Asil sorulmasi gereken soru su: Adem Yavuz Arslan ABD’ye sen neden kızgın degilsin? Israil Gazzede orantisiz savas sucu islerken ve bütün bati kayitsiz sartsiz israili desteklerken, ABD destek icin savas gemilerini gönderirken ve üsteliuk suriyede Türk IHA`sini vururken sen neden tepki göstermiyorsunda ABD agziyla daha dogrusu Biden agziyla konusuyorsun? Türk milleti bunu nasil okur? En azindan simdi tarafsiz olmaniz gerekiyorken bati hayranliginiz cok dikkat cekiyor…
Herkesin atladığı bir nokta var. Bu adam (Erdoğan) BOP eş başkanı değil mi? Kendisi bizzat uygulayıp meyvesini topladığı taktikleri bilinçli bir şekilde İsrail’le paylaşmasından başka birşey değil yaşananlar. Hamas’a el altından gaz verip Israil’e mukkemmel bir meşruiyet zemini kazandırdı. İsrail, kendi ve uluslararası bir çok vatandaşın ölümüne kendisine meşruiyet kazandirmak için bilinçli bir şekilde izin verdi. İsrail’e herkes destek çıkıyor.

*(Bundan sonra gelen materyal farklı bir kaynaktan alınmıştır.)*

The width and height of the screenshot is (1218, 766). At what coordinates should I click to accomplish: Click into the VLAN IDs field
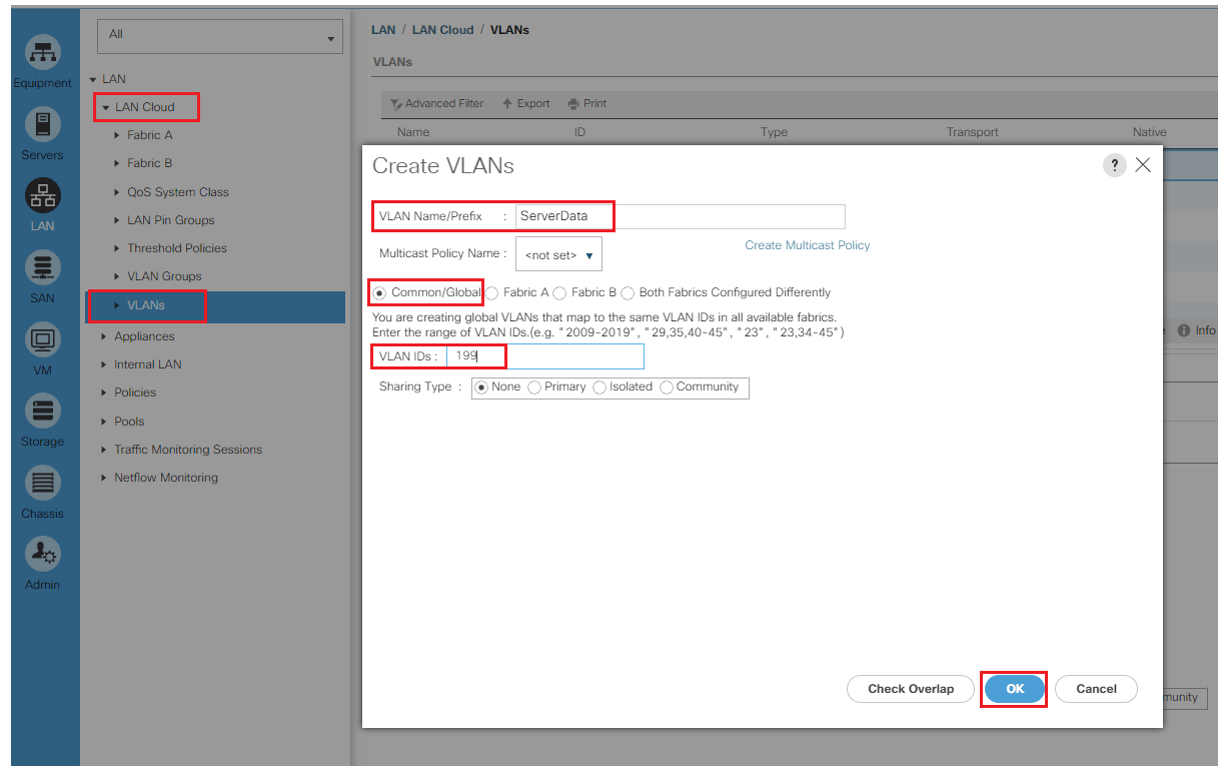coord(545,356)
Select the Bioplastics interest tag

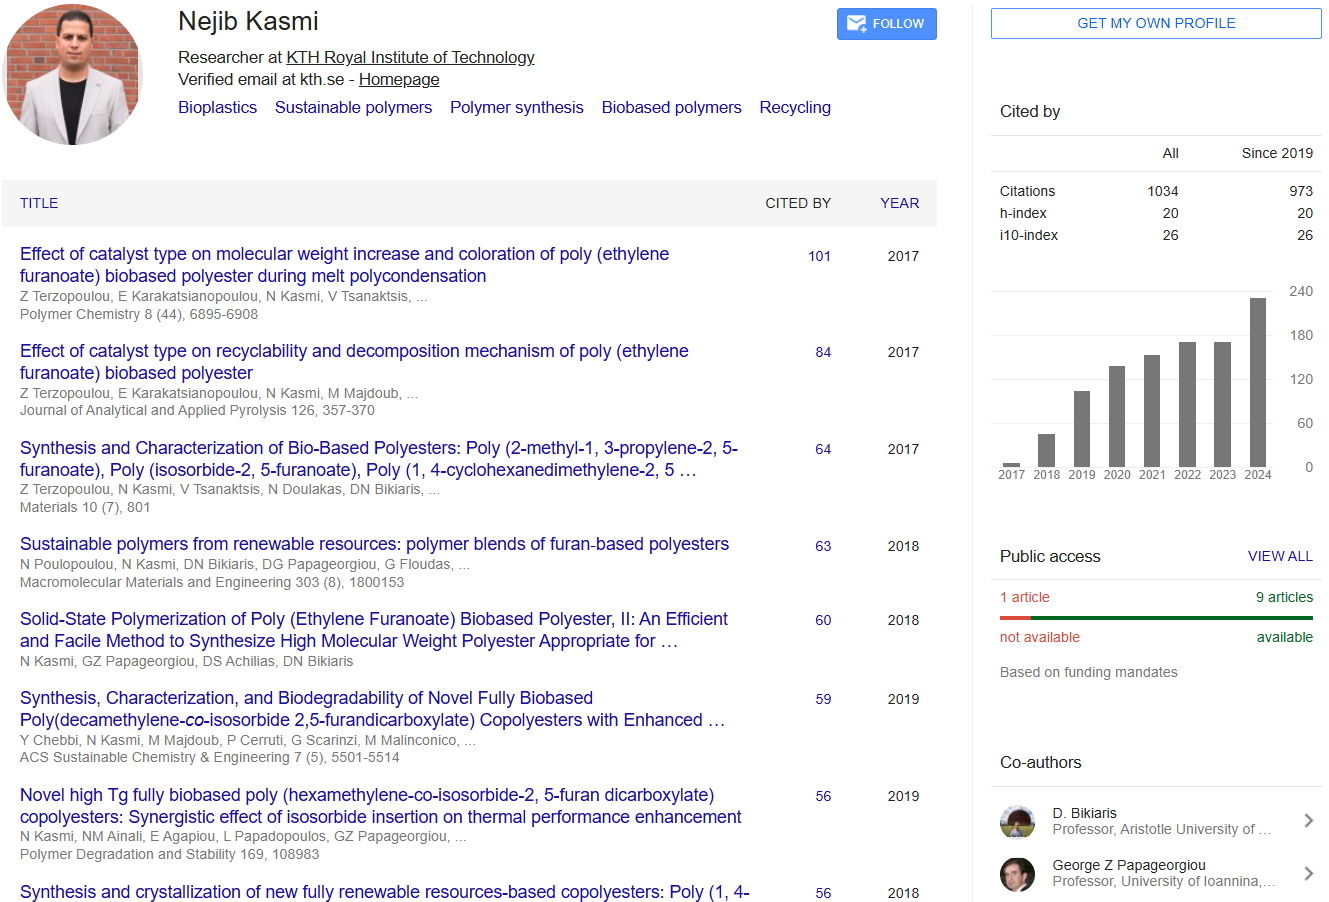[x=217, y=107]
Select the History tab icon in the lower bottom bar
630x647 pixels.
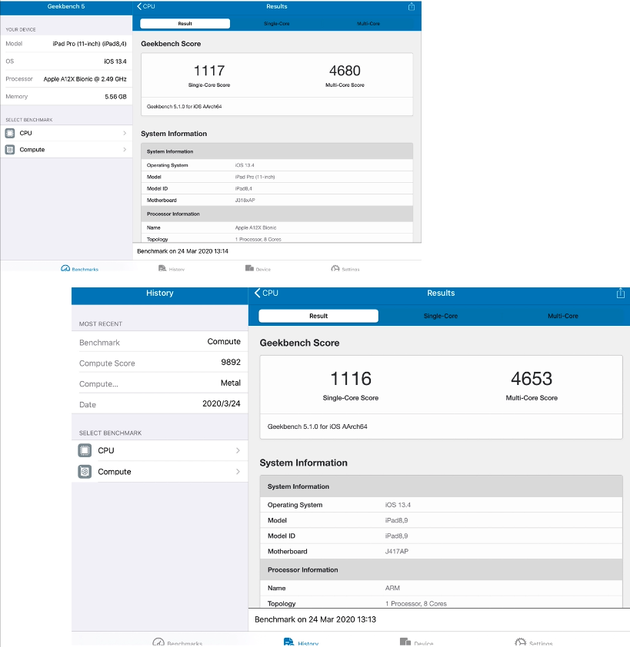click(x=288, y=642)
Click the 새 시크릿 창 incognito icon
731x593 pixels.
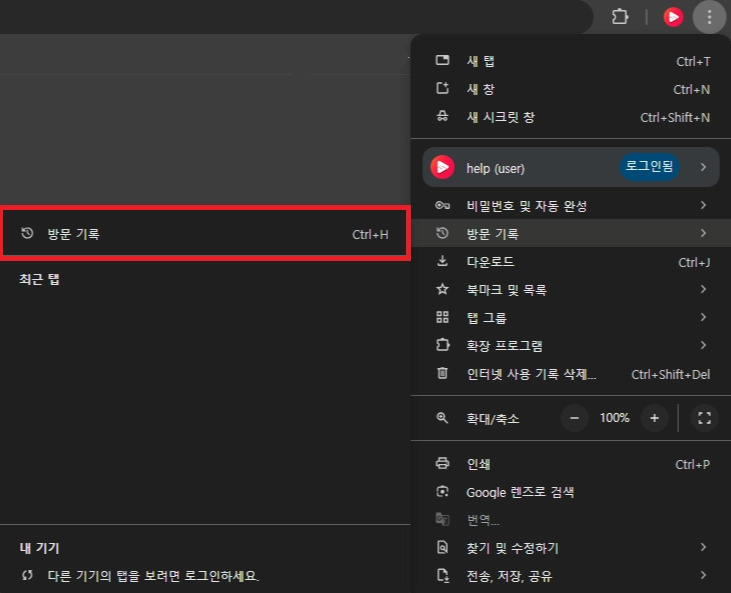click(443, 117)
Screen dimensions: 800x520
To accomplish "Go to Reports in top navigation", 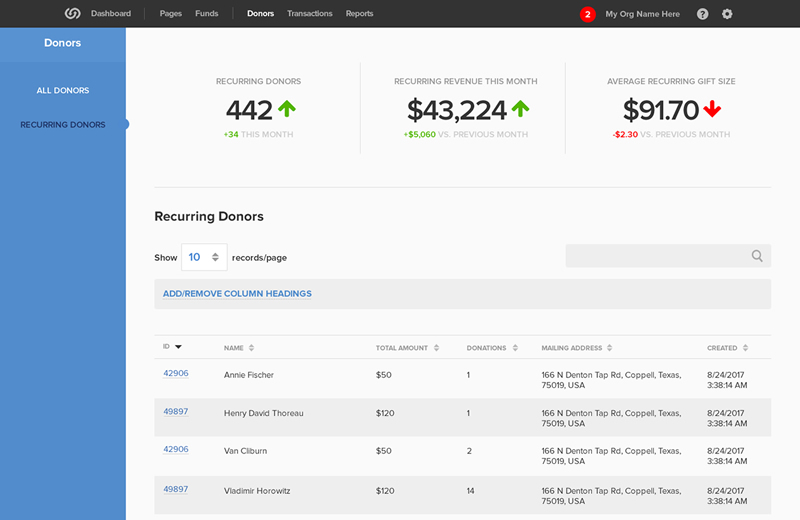I will click(x=359, y=14).
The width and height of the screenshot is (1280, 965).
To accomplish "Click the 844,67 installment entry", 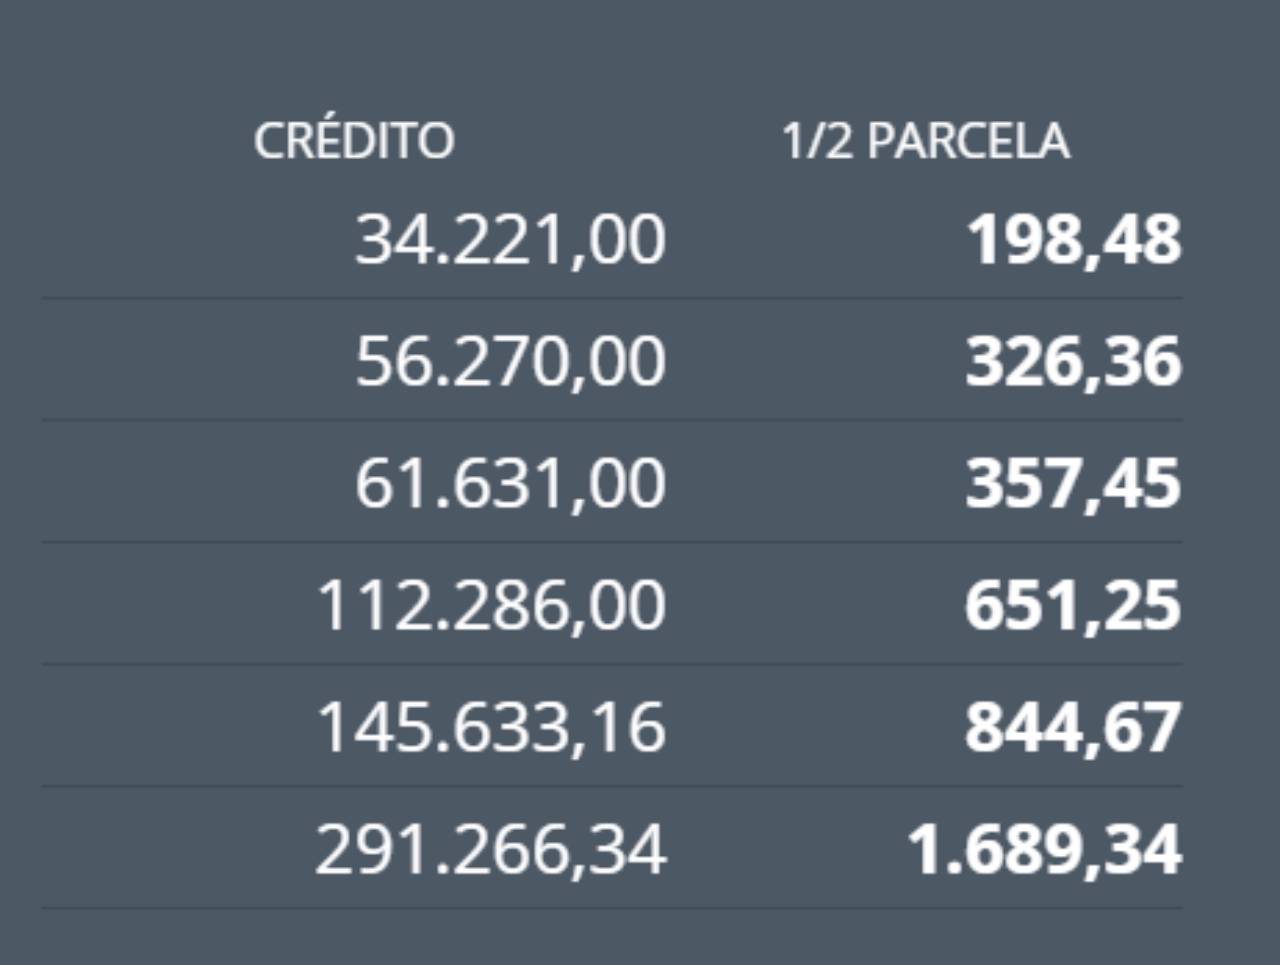I will [x=1073, y=727].
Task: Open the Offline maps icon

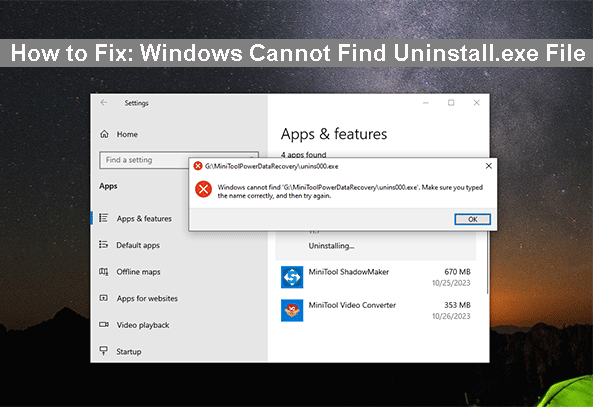Action: (104, 272)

Mümkün mü Allah aşkına İsrail istihbaratının Hamas’ın saldiracagindan haberinin olmaması?
ABD ile yaşanan gerilim (Erdoğan’in son sözleri) de Orta Doğuya bakın ben ABD ile catisiyorum mesajı.
Herkesin kullandığı kilit adam Erdogan. Nerelerini kaptirdin bu kadar be… Parayla açıklanamaz bu yaptıkların Erdoğan…
ABD üsleri Tayyipin şamda 4 ayda namaz kılma hayallerinin ürünüdür. Sen Işidi desteklersen ABD de başka bir terör örgütü olan PKK yı destekler, Türkiyede tedavi olan Işid teröristlerine karşı. Üsler Tayyipin şaşkınlığının eseridir, fotoğrafıdır. 4 ayda namaz kılarıza dayandırılan gerçektir. Tayyipçiler Işide destek verirken ABD üslerini sayacağı günlerin olacağını bilmiyorlardı. Şimdi tek tek ABD üslerini saymış.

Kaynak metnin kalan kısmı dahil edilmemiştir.